Locate the line containing "This screenshot has height=878, width=1286." in the material below. Copy that line and all following lines through the end exactly, omitting any pictures.

MATERIAL SUPPLIED:
====================

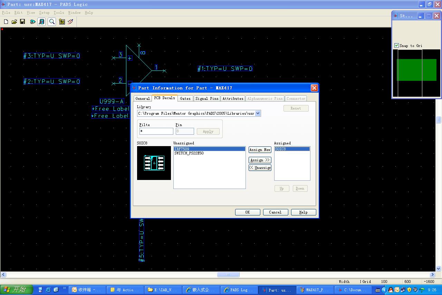442x295 pixels.
Task: Switch to the Gates tab
Action: (185, 98)
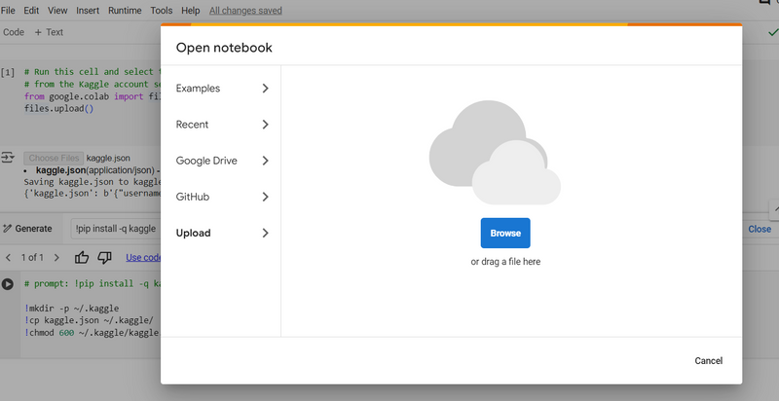Click the Use code link
The height and width of the screenshot is (401, 779).
(x=143, y=258)
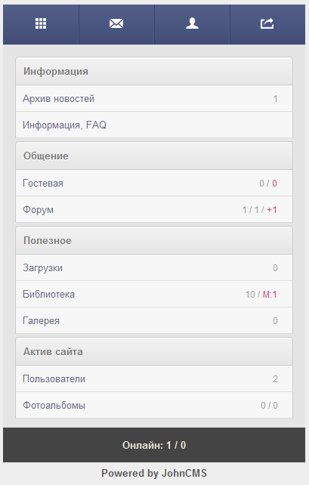Open Архив новостей link
The height and width of the screenshot is (485, 309).
(x=154, y=99)
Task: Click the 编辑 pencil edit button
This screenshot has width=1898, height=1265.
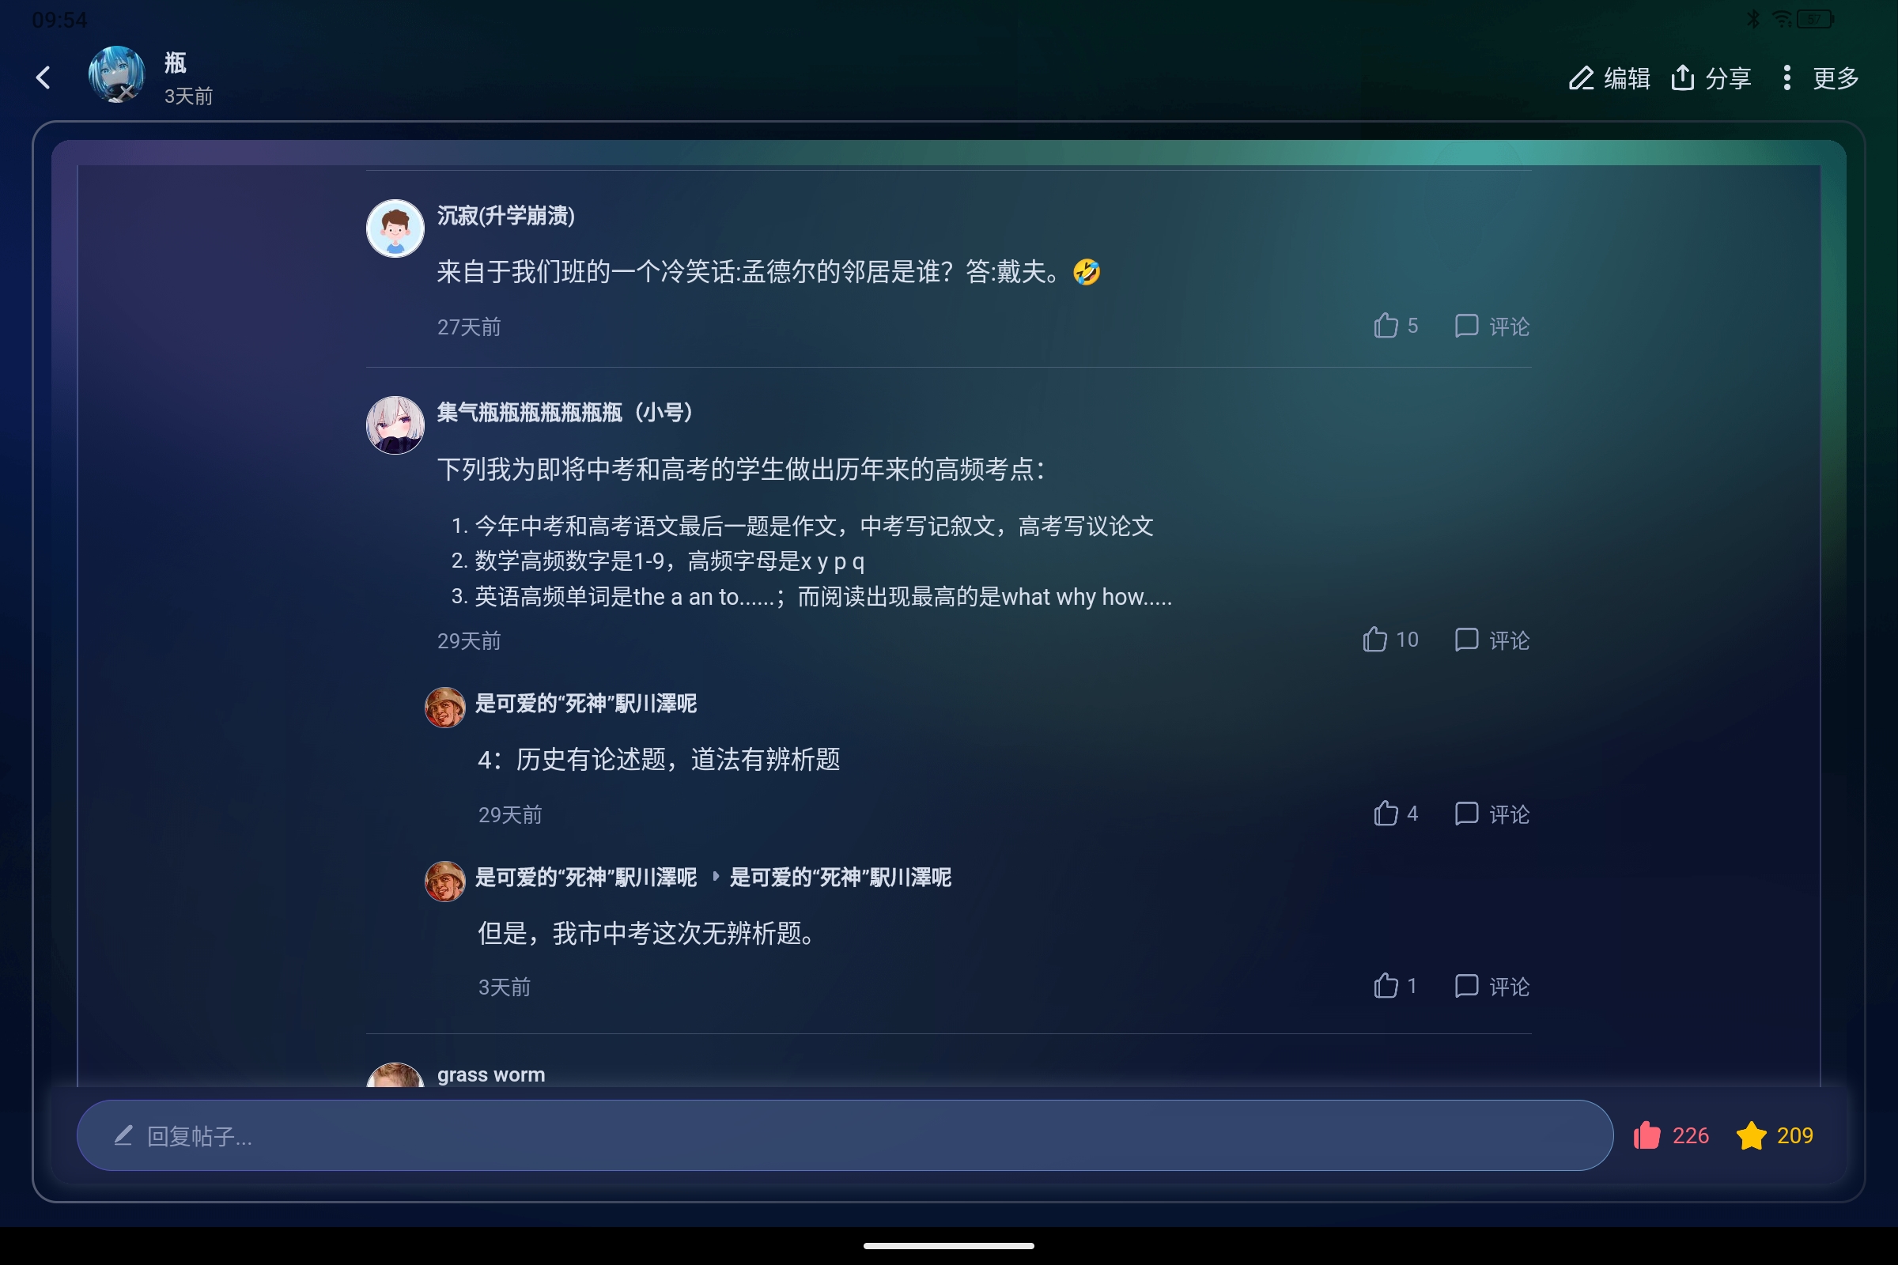Action: [x=1609, y=78]
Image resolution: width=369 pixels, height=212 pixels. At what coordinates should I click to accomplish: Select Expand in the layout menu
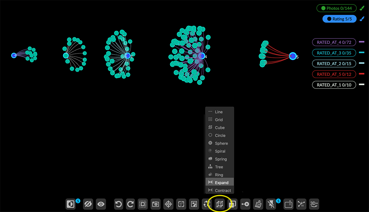point(221,183)
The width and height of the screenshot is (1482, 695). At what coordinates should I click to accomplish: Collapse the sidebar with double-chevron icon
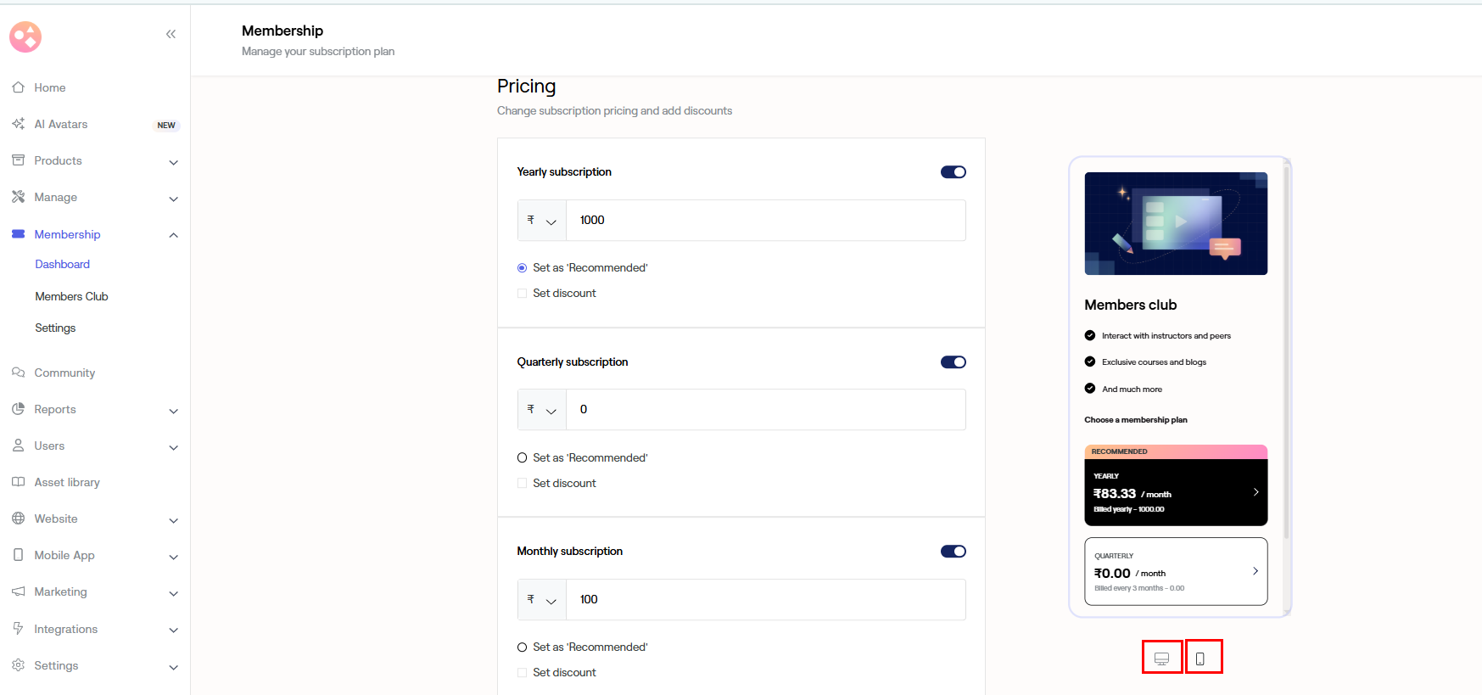(x=171, y=34)
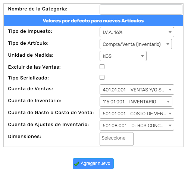Open the 401.01.001 VENTAS sales account dropdown

137,90
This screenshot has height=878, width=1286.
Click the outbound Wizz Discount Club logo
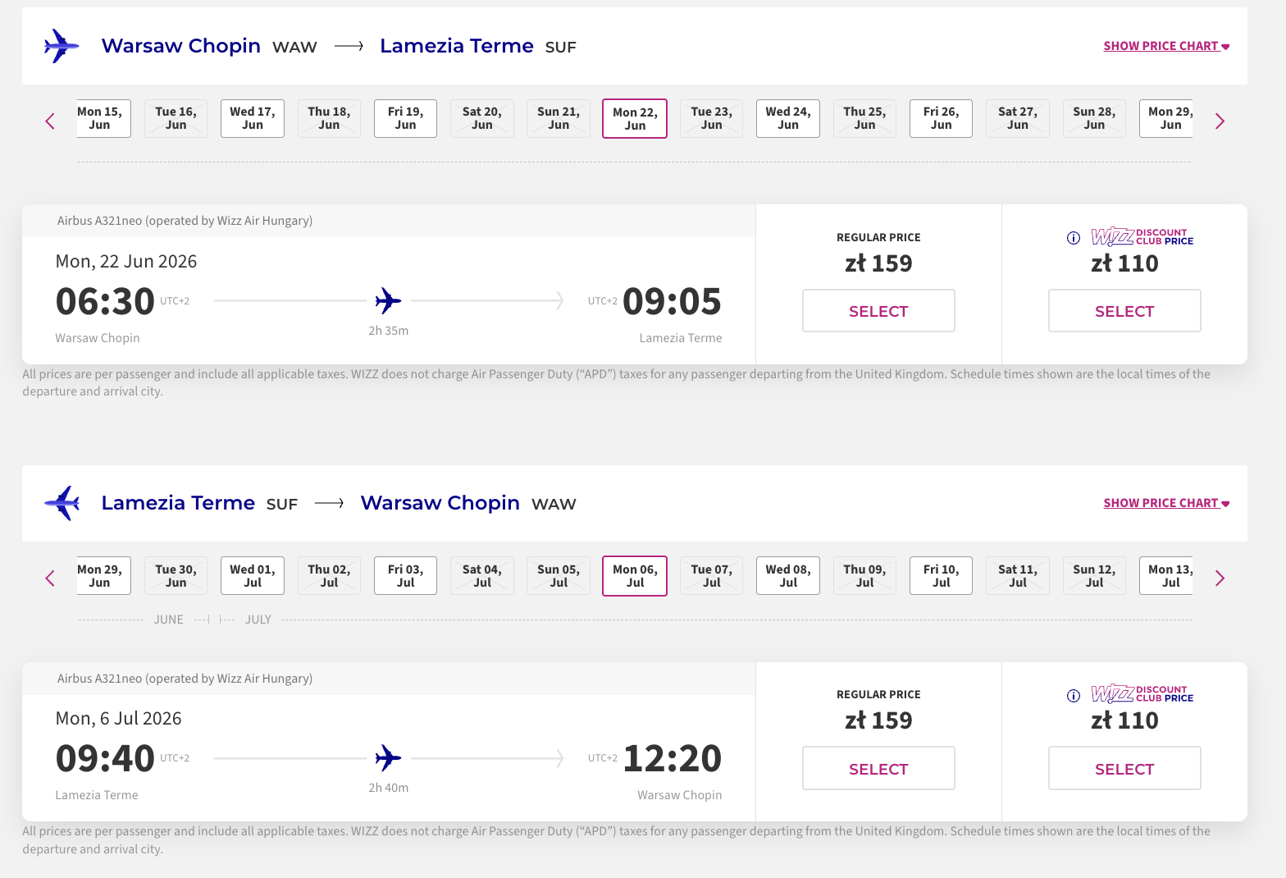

====================

TASK ANSWER:
This screenshot has height=878, width=1286.
Click the outbound Wizz Discount Club logo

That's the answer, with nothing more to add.